Raw rows:

************

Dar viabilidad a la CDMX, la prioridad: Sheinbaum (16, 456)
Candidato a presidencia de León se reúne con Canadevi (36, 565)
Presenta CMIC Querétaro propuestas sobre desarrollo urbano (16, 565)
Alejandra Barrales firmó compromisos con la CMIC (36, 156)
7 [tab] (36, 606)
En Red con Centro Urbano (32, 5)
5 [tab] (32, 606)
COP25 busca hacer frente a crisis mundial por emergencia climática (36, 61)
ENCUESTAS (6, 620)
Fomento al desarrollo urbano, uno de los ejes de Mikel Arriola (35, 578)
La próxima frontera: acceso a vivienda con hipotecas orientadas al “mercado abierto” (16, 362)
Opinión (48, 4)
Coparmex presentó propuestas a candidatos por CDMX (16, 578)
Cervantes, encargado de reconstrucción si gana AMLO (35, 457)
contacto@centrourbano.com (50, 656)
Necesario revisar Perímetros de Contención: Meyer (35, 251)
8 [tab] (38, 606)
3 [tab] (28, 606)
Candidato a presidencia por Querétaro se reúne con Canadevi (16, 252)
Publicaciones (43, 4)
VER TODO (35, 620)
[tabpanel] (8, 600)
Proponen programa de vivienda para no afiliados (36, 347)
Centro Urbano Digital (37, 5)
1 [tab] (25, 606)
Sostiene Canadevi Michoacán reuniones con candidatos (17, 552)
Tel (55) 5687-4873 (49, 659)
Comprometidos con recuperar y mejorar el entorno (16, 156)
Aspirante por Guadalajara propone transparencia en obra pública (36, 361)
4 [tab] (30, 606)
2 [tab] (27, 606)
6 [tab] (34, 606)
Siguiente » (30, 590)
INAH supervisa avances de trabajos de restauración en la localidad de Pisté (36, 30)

************

> [Task brief]: Rescale the rows from the start through the line containing "5 [tab] (32, 606)", that line included. Write each of those rows again, keeping its request text the same, and multiply both coordinates in each answer by 1.5, rounding to whole numbers with halves rounded up.

> [Output below]:
Dar viabilidad a la CDMX, la prioridad: Sheinbaum (24, 684)
Candidato a presidencia de León se reúne con Canadevi (54, 848)
Presenta CMIC Querétaro propuestas sobre desarrollo urbano (24, 848)
Alejandra Barrales firmó compromisos con la CMIC (54, 234)
7 [tab] (54, 909)
En Red con Centro Urbano (48, 8)
5 [tab] (48, 909)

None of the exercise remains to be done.